Aim of the exercise - Repeat exactly the lines from the first line of the records through the line containing "You are a computer-use agent. This", and nothing more.

[Collected data entries]
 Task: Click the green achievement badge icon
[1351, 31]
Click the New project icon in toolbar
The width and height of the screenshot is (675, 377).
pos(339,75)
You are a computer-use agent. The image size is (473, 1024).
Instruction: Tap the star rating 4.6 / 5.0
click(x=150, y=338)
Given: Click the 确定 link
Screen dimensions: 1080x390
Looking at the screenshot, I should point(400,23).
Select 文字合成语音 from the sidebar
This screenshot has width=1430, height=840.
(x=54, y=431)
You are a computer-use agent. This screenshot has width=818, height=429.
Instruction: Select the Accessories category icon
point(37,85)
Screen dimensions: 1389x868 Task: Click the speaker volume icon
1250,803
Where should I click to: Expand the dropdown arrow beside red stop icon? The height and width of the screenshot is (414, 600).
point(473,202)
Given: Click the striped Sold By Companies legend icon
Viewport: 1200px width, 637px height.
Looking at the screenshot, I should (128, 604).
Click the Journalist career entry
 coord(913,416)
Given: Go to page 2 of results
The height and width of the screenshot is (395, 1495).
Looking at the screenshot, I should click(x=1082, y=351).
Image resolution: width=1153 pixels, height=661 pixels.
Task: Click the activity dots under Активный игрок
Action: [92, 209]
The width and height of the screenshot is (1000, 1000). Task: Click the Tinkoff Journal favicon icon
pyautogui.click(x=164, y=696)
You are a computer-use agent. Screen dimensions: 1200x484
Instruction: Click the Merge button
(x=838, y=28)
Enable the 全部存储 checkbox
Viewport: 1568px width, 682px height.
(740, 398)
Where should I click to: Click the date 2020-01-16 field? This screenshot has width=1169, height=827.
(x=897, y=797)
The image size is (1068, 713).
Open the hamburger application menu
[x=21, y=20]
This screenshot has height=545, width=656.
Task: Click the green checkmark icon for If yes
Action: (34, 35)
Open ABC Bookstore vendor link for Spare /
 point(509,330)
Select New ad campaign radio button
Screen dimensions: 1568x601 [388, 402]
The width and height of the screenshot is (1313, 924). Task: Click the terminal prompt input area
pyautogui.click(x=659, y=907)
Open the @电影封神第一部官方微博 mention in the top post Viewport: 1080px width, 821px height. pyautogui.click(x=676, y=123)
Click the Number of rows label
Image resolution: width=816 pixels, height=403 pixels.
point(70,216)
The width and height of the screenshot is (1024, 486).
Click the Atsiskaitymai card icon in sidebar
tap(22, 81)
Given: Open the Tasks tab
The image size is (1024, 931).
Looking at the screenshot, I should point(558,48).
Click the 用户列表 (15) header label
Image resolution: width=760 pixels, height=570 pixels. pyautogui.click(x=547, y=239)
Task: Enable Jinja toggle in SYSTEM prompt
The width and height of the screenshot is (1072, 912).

Answer box -
 Task: Click the green achievement badge icon
[1351, 31]
Click the New project icon in toolbar
The width and height of the screenshot is (675, 377).
pos(339,75)
You are a computer-use agent. The image size is (473, 1024).
Instruction: Tap the star rating 4.6 / 5.0
click(x=150, y=338)
Given: Click the 确定 link
Screen dimensions: 1080x390
Looking at the screenshot, I should point(400,23).
Select 文字合成语音 from the sidebar
This screenshot has width=1430, height=840.
(x=54, y=431)
You are a computer-use agent. This screenshot has width=818, height=429.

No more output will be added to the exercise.